● **What you should do**
Your answer should be every line of the entries that has the string "header" in it.

****

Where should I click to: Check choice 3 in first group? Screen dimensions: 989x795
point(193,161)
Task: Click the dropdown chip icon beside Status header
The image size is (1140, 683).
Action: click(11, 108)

****

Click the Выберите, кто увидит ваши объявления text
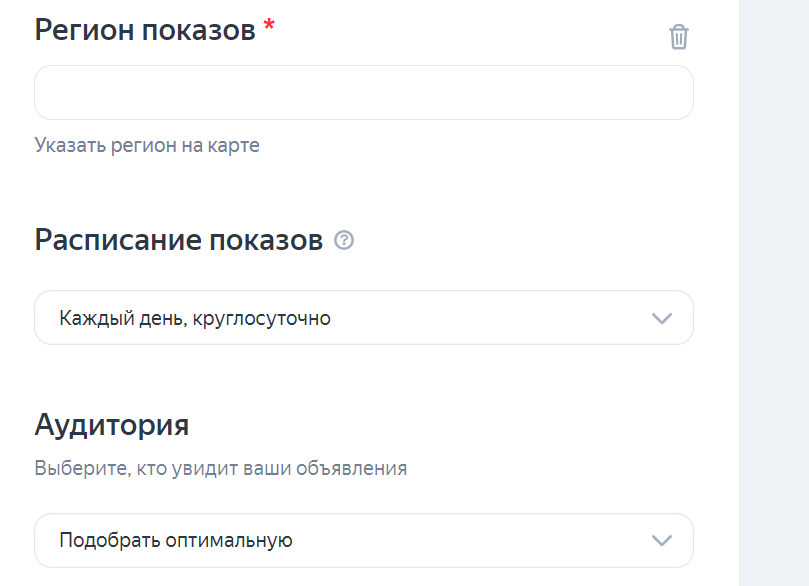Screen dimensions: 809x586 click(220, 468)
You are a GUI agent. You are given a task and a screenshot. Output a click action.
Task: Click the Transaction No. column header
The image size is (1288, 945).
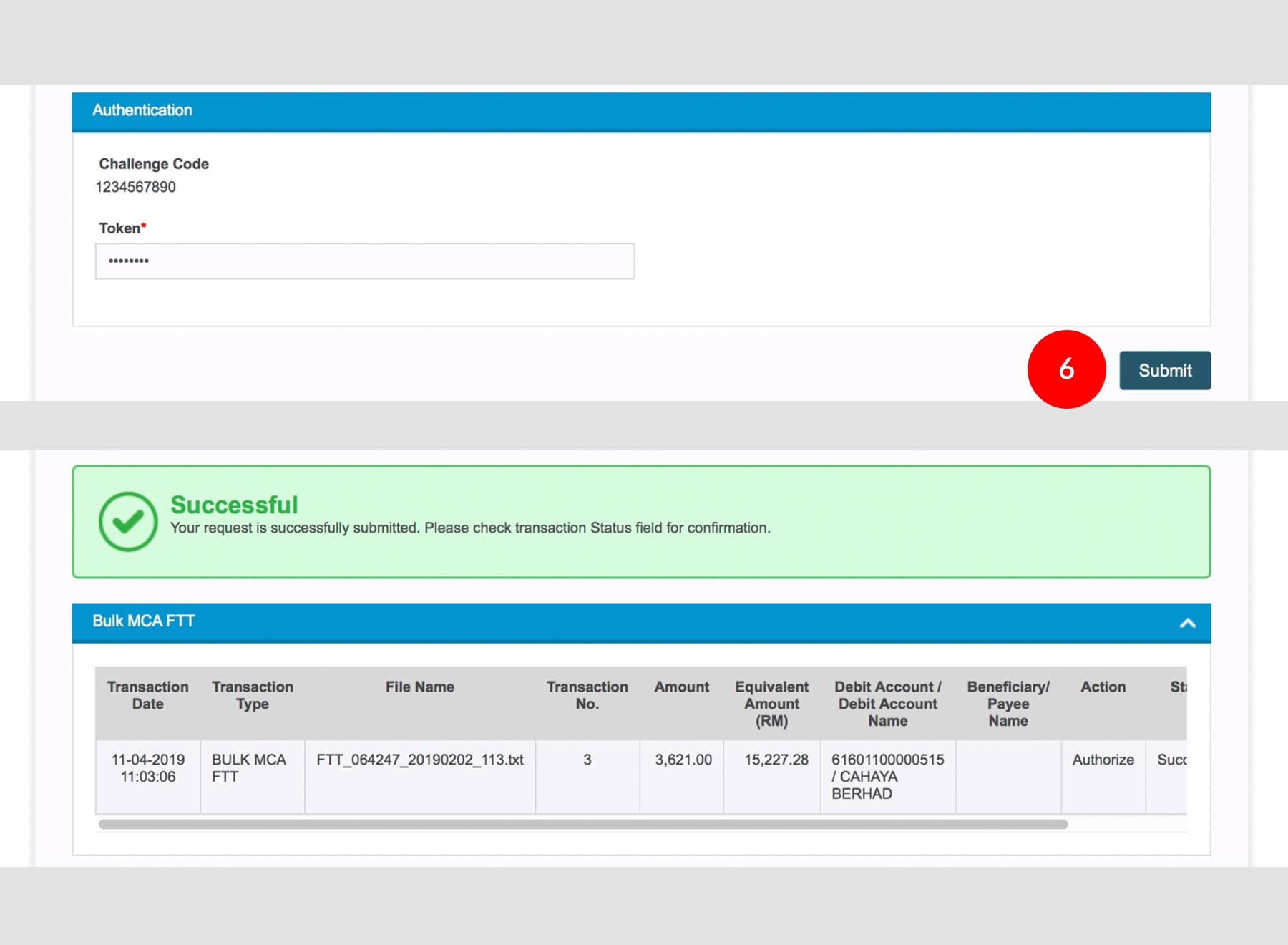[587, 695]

****

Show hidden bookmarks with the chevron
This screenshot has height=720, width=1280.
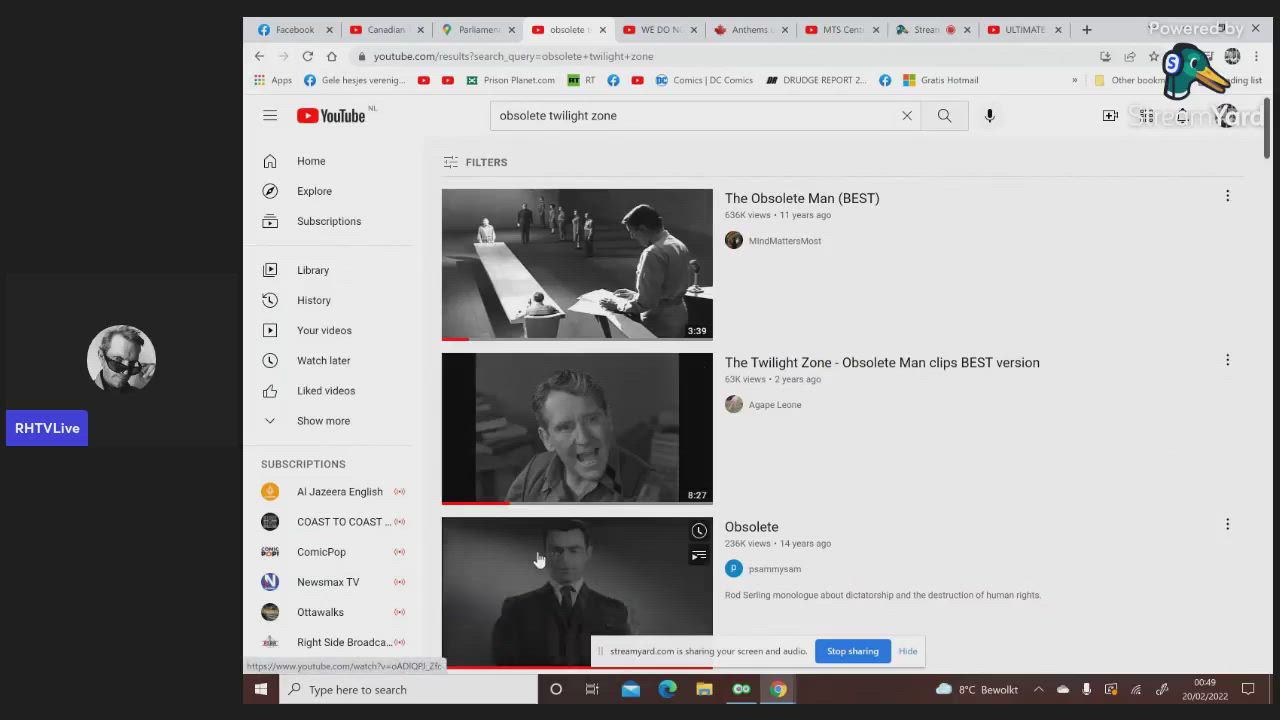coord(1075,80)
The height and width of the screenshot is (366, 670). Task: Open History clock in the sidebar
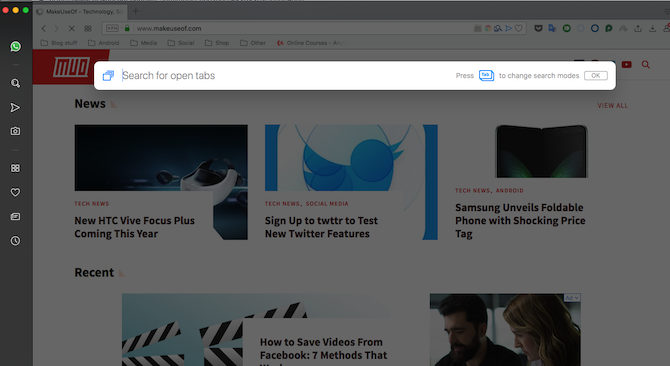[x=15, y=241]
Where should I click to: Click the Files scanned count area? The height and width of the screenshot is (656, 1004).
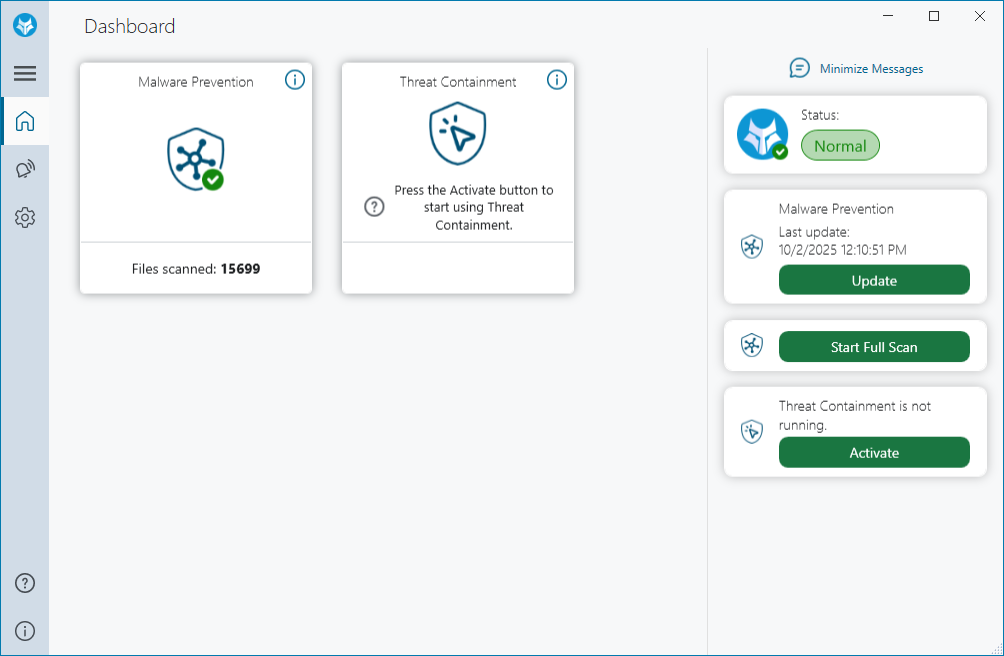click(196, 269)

****

● **Response to this exercise**
Task: Click the dropdown chip icon beside Status header
Task: Click the Transaction No. column header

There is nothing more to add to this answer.